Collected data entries
────────────────────

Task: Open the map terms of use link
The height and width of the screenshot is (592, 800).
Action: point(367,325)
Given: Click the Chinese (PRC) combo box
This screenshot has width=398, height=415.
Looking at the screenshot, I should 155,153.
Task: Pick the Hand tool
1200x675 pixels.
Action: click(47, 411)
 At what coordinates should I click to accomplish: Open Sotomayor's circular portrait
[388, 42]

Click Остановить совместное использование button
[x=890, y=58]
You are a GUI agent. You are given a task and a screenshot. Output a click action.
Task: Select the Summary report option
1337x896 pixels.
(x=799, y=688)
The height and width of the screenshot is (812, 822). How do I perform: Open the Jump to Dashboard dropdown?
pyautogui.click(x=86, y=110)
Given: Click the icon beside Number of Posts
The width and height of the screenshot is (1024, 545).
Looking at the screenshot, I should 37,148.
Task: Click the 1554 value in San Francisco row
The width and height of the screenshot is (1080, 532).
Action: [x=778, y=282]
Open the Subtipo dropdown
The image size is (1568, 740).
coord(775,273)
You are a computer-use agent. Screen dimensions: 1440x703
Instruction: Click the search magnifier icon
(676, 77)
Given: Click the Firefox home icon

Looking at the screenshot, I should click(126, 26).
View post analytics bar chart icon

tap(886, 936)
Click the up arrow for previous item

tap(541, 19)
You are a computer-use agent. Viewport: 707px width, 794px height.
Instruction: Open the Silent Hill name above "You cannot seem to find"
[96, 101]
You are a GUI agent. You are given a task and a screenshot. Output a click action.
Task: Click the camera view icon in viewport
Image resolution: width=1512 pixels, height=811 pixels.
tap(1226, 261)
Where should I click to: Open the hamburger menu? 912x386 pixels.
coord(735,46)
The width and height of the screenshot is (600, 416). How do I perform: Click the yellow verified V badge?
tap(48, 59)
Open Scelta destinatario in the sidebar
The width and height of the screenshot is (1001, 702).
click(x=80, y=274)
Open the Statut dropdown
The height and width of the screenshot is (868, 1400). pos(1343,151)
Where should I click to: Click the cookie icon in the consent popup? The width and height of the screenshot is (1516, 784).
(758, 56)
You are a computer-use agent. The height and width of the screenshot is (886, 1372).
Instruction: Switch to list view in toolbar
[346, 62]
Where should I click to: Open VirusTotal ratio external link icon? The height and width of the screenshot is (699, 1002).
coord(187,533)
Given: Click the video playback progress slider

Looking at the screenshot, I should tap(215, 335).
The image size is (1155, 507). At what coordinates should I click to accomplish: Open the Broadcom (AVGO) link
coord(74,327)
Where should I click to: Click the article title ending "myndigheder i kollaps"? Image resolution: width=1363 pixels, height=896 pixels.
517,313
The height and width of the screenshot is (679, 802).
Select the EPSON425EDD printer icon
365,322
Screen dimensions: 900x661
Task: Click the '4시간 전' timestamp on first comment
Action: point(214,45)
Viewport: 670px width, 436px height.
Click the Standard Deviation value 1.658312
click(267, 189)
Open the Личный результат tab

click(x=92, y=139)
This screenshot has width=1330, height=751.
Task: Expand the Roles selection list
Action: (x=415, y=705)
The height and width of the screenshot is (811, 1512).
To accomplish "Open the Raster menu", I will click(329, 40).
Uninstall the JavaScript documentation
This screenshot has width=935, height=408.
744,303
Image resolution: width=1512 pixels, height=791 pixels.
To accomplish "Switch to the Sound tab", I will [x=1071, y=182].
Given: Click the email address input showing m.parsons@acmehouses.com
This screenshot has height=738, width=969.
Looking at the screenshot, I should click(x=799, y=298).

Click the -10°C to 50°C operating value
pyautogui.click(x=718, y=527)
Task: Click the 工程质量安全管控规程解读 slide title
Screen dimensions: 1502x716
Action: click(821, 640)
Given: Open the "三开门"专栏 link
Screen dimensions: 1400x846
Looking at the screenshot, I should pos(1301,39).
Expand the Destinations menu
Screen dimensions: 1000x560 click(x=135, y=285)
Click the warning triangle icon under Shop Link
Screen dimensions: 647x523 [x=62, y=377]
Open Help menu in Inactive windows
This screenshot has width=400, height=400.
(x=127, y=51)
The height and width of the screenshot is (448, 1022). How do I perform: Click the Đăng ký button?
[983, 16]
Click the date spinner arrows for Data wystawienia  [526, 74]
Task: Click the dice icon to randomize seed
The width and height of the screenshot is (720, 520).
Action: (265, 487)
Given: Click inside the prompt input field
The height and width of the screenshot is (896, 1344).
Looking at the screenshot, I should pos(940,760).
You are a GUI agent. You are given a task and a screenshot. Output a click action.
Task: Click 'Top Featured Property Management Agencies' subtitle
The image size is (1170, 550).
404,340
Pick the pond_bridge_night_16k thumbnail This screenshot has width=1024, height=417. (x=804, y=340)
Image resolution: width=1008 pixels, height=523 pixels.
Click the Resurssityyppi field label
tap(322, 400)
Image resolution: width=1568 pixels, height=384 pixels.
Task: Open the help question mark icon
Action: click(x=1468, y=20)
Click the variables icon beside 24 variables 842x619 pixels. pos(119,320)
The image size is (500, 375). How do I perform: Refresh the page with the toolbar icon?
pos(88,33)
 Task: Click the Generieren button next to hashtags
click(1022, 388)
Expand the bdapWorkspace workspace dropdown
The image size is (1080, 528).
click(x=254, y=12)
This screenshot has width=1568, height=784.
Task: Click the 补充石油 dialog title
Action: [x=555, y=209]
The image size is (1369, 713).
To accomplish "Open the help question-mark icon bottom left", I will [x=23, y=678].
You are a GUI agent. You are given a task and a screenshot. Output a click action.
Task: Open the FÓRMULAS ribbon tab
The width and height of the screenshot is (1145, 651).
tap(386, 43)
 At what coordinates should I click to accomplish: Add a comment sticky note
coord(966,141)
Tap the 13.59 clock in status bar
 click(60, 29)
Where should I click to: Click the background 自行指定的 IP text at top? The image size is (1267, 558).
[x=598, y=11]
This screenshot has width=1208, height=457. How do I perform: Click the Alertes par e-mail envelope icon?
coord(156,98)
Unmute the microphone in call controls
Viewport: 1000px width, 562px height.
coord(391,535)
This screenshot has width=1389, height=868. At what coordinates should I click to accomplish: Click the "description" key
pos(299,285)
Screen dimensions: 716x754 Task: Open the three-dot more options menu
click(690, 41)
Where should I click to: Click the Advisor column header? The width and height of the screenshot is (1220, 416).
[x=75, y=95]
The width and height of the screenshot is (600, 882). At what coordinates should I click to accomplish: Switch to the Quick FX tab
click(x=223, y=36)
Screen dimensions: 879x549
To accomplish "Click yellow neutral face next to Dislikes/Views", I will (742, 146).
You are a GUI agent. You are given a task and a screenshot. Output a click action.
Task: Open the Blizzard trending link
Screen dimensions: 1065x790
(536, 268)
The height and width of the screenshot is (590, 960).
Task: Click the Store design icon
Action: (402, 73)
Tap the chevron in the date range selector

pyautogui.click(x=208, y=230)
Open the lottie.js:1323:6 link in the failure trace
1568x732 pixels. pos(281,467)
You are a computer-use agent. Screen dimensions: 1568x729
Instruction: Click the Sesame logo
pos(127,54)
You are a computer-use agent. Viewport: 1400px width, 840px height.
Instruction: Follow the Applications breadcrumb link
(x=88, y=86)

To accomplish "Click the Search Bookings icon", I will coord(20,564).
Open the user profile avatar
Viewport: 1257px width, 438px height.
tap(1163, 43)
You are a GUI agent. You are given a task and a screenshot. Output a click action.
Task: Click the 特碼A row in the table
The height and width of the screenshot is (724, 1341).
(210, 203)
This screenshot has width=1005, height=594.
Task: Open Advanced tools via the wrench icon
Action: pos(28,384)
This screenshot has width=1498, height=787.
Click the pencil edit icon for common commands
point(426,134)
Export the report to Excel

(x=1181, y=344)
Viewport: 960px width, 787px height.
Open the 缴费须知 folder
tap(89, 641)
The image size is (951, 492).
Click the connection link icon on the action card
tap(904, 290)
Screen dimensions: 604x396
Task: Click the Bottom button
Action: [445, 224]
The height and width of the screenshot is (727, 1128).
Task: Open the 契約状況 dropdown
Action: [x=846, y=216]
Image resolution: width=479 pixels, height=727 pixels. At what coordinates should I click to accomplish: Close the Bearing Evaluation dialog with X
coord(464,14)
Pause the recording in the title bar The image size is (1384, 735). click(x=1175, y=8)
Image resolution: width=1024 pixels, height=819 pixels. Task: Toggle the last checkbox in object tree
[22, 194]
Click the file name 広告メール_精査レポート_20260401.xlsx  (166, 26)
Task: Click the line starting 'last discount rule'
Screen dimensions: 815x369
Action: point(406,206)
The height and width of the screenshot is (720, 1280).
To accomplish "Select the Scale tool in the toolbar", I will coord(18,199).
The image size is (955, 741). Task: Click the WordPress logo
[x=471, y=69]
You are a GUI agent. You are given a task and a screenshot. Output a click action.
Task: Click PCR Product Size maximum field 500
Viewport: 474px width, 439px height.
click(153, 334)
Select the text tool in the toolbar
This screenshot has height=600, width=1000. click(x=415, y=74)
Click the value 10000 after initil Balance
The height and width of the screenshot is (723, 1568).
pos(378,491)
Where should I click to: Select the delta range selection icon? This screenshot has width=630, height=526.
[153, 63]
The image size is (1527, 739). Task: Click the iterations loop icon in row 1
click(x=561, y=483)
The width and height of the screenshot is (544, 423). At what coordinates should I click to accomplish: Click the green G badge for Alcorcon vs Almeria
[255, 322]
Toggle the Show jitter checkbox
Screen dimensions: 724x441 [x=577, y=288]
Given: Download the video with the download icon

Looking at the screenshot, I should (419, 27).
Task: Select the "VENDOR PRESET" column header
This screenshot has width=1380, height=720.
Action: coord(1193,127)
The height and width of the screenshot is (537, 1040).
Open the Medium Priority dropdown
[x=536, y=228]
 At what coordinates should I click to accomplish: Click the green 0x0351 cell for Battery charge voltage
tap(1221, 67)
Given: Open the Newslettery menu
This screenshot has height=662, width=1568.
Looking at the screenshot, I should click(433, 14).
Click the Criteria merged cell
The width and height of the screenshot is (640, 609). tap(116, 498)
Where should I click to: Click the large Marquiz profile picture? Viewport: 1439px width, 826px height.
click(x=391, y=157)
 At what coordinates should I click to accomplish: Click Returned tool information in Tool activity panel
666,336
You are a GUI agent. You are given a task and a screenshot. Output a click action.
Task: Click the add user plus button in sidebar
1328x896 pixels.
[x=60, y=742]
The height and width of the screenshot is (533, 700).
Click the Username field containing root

────────────────────

WHAT NEEDS TO BE DONE
Using the entries above, copy exactly the lines from the one containing "Toggle the Show jitter checkbox" through the last, both included.

WRITTEN SOLUTION
Toggle the Show jitter checkbox
Screen dimensions: 724x441 [x=577, y=288]
Given: Download the video with the download icon

Looking at the screenshot, I should (419, 27).
Task: Select the "VENDOR PRESET" column header
This screenshot has width=1380, height=720.
Action: coord(1193,127)
The height and width of the screenshot is (537, 1040).
Open the Medium Priority dropdown
[x=536, y=228]
 At what coordinates should I click to accomplish: Click the green 0x0351 cell for Battery charge voltage
tap(1221, 67)
Given: Open the Newslettery menu
This screenshot has height=662, width=1568.
Looking at the screenshot, I should click(433, 14).
Click the Criteria merged cell
The width and height of the screenshot is (640, 609). tap(116, 498)
Where should I click to: Click the large Marquiz profile picture? Viewport: 1439px width, 826px height.
click(x=391, y=157)
 At what coordinates should I click to accomplish: Click Returned tool information in Tool activity panel
666,336
You are a GUI agent. You are given a task and a screenshot. Output a click action.
Task: Click the add user plus button in sidebar
1328x896 pixels.
[x=60, y=742]
The height and width of the screenshot is (533, 700).
Click the Username field containing root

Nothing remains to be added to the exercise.